Those of skill in the art would appreciate that the various illustrative elements and algorithm steps described in connection with the embodiments disclosed herein may be implemented as electronic hardware or combinations of computer software and electronic hardware. Whether such functionality is implemented as hardware or software may depend upon the particular application and design constraints imposed on the solution. Skilled artisans may implement the described functionality in varying ways for each particular application, but such implementation decisions should not be interpreted as causing a departure from the scope of the disclosed embodiments. It can be clearly understood by the skilled person that, for convenience and brevity of description, the specific working processes of the system, the apparatus and the unit described above may refer to the corresponding processes in the foregoing method embodiments, and are not described herein again.
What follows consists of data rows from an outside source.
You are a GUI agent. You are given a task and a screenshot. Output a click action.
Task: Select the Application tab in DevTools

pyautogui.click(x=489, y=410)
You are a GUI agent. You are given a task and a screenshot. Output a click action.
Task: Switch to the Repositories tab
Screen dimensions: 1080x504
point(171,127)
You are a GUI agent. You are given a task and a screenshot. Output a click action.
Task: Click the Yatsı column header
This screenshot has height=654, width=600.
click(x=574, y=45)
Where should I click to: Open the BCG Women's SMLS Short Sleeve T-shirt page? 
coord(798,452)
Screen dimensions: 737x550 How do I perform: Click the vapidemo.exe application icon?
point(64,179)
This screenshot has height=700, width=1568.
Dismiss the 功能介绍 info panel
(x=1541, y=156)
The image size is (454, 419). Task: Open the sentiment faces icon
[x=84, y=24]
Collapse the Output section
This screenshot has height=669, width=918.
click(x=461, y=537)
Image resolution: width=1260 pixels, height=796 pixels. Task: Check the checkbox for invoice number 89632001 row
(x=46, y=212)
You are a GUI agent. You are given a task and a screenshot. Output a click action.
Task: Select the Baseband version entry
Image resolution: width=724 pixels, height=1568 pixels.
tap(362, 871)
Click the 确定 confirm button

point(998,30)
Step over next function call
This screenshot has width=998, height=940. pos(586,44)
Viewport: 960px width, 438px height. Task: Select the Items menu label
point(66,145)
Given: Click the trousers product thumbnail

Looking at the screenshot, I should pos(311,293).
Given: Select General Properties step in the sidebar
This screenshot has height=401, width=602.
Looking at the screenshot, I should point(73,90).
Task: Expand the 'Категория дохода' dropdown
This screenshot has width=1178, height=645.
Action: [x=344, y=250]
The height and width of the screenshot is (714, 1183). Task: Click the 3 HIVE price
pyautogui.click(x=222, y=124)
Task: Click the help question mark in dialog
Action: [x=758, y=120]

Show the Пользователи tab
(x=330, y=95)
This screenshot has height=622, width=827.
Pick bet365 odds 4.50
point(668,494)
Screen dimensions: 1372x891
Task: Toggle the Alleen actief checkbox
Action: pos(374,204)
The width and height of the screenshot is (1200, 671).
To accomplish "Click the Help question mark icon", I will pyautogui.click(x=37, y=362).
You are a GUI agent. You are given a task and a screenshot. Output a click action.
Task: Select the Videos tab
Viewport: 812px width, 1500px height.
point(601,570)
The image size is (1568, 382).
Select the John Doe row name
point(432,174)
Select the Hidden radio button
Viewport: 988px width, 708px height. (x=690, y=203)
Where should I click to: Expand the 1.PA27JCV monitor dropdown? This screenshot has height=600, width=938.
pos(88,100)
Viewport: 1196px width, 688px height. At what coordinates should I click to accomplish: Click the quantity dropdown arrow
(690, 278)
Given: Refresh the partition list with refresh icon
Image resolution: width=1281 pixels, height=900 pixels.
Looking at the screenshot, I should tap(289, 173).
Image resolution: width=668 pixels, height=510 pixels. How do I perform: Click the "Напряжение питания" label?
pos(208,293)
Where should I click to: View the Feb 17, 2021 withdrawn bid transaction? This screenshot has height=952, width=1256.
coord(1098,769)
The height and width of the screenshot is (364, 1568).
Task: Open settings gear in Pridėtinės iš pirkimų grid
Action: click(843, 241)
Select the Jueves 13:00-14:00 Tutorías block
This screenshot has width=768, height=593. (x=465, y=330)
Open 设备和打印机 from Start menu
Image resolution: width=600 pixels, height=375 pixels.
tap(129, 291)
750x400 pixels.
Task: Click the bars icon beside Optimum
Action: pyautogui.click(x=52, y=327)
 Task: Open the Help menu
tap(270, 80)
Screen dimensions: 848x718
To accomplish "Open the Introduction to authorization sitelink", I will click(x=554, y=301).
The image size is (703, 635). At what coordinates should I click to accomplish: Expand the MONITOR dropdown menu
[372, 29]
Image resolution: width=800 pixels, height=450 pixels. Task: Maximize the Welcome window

In the embodiments disclosed herein, the disclosed methods, products (including but not limited to devices, apparatuses, etc.) may be implemented in other ways. For example, the above-described apparatus embodiments are merely illustrative, and for example, the division of the units may be merely a logical division, and in actual implementation, there may be another division, for example, multiple units or components may be combined or integrated into another system, or some features may be omitted, or not executed. In addition, the shown or discussed mutual coupling or direct coupling or communication connection may be an indirect coupling or communication connection through some interfaces, devices or units, and may be in an electrical, mechanical or other form. The units described as separate parts may or may not be physically separate, and parts displayed as units may or may not be physical units, may be located in one place, or may be distributed on a plurality of network units. Some or all of the units can be selected according to actual needs to implement the present embodiment. In addition, functional units in the embodiments of the present disclosure may be integrated into one processing unit, or each unit may exist alone physically, or two or more units are integrated into one unit.

The flowchart and block diagrams in the figures illustrate the architecture, functionality, and operation of possible implementations of systems, methods and computer program products according to embodiments of the present disclosure. In this regard, each block in the flowchart or block diagrams may represent a module, segment, or portion of code, which comprises one or more executable instructions for implementing the specified logical function(s). In some alternative implementations, the functions noted in the block may occur out of the order noted in the figures. For example, two blocks shown in succession may, in fact, be executed substantially concurrently, or the blocks may sometimes be executed in the reverse order, depending upon the functionality involved. In the description corresponding to the flowcharts and block diagrams in the figures, operations or steps corresponding to different blocks may also occur in different orders than disclosed in the description, and sometimes there is no specific order between the different operations or steps. For example, two sequential operations or steps may in fact be executed substantially concurrently, or they may sometimes be executed in the reverse order, depending upon the functionality involved. Each block of the block diagrams and/or flowchart illustrations, and combinations of blocks in the block diagrams and/or flowchart illustrations, can be implemented by special purpose hardware-based systems that perform the specified functions or acts, or combinations of special purpose hardware and computer instructions.

Claims (10)

1. A control method of an inverter air conditioner is characterized by comprising the following steps:

calculating a target frequency f according to a preset temperature Ts and an indoor environment temperature Tin;

and judging whether the target frequency f is greater than the winding boundary frequency f4, if f is greater than or equal to f4, selecting a first winding mode of the motor and enabling the air-conditioning compressor to operate to the winding boundary frequency f4, switching to a second winding mode of the motor for wiring, enabling the air-conditioning compressor to sequentially operate to the frequencies of the three pause platforms for preset time respectively, and enabling the air-conditioning compressor to operate to the target frequency f.

2. The method of claim 1,

and calculating the target frequency f according to the difference delta T between the preset temperature Ts and the indoor environment temperature Tin.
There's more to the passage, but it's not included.